I was pissed at him, but proud of myself for noticing the red flags and for making the choice to call off our day’s plans. Bob messaged me the next morning to meet at the crag. Being twice his age, I gave him a parental scolding, and told him that the trust was broken and that we wouldn’t be climbing together again.

“Have fun!” Bob texted back, and that was the last I heard from him. I’m sad to have lost a partner, but happy no accidents happened. Lesson learned.

—Cristiano, via email

Lesson:

Thanks, Cristiano, for reaching out with your “Tale of Two Bobs”—the one funny, friendly, and easy to climb with, the other stoned, silent, out of it, and not a reliable partner. Unfortunately for you, trying to find a climbing partner at Squamish, they were one and the same person, but so it goes maybe a little too often in the climbing community.

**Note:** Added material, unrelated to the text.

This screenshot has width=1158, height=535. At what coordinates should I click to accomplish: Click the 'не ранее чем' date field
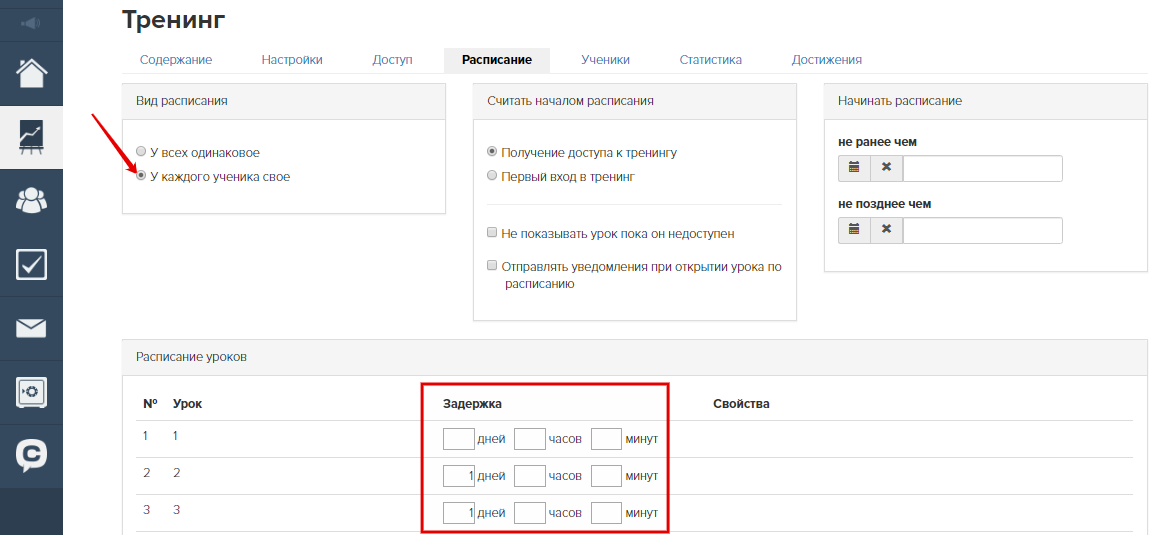click(x=982, y=168)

I will confess, I used to smoke weed—and climb. I haven’t taken a toke in 17 years now and I can’t say I miss it (the panic attacks and paranoia ended up not being so much fun), but like many freewheeling young climbers, I had my phase with hippy lettuce. And since I was stoned all the time, I also ended up climbing stoned often too. I never saw this as a problem out bouldering, where any slowed reaction time or weed-addled “decision-making” was unlikely to put others at risk. But roped climbing was another matter, and I can certainly think of times in my hazy, THC-infused past where I was neither on my A game as a climber nor as a partner. Often, my head would go bad, I’d be shaky and confused on the rock—especially if trad climbing or climbing onsight—and I took way longer to place gear, build anchors, etc.

If my climbing partners were also stoned (which was also often the case—d’oh), then nobody really noticed because we were all in it together, just a gaggle of stoned, idiot monkeys. But if my partners weren’t smoking, I’m sure they were aware of my mental state. And it speaks volumes to their enduring friendship that they were willing to trust me to belay, lead-climb, etc. Consider a few things my stoned partners and I did while out at the rock: Keeping too much slack in the belay (me) on toprope so that when my friend fell he landed on his tailbone on a ledge; rapping right past obvious rappel anchors on the Astro Slog rappel descent into the Black Canyon of the Gunnison at 6:30 a.m., 2,000 feet off the deck (my buddy); making the first ascent of a 5.11+ X onsight, ground-up, because we were too confused to read the guidebook properly and do a well-protected 5.10+ next to it instead (me); pitching off a highball, ass-first into a giant prickly-pear cactus, due to failure to consider the landing and exit trajectory of a bouldering fall (my friend); and worst of all, taking a friend off belay at an anchor assuming he was going to rappel when he was actually going to lower—without shouting up first to make sure he’d be rapping (me). While none of these incidents ended in serious injury or death, they certainly could have, and I do consider marijuana intoxication to have been a complicating factor or to have at least fueled the poor decision-making.

So hats off to you for recognizing what was up with Bob, speaking your mind, and moving on. I’m certain that amongst our community—with climbers being climbers—there will always be climbers who smoke pot and/or drink at the cliffs. But there are also plenty of us who don’t. Climbing is a serious and potentially lethal sport. If you don’t feel comfortable with your partner, for any reason, then listen to your gut and walk away while you still can.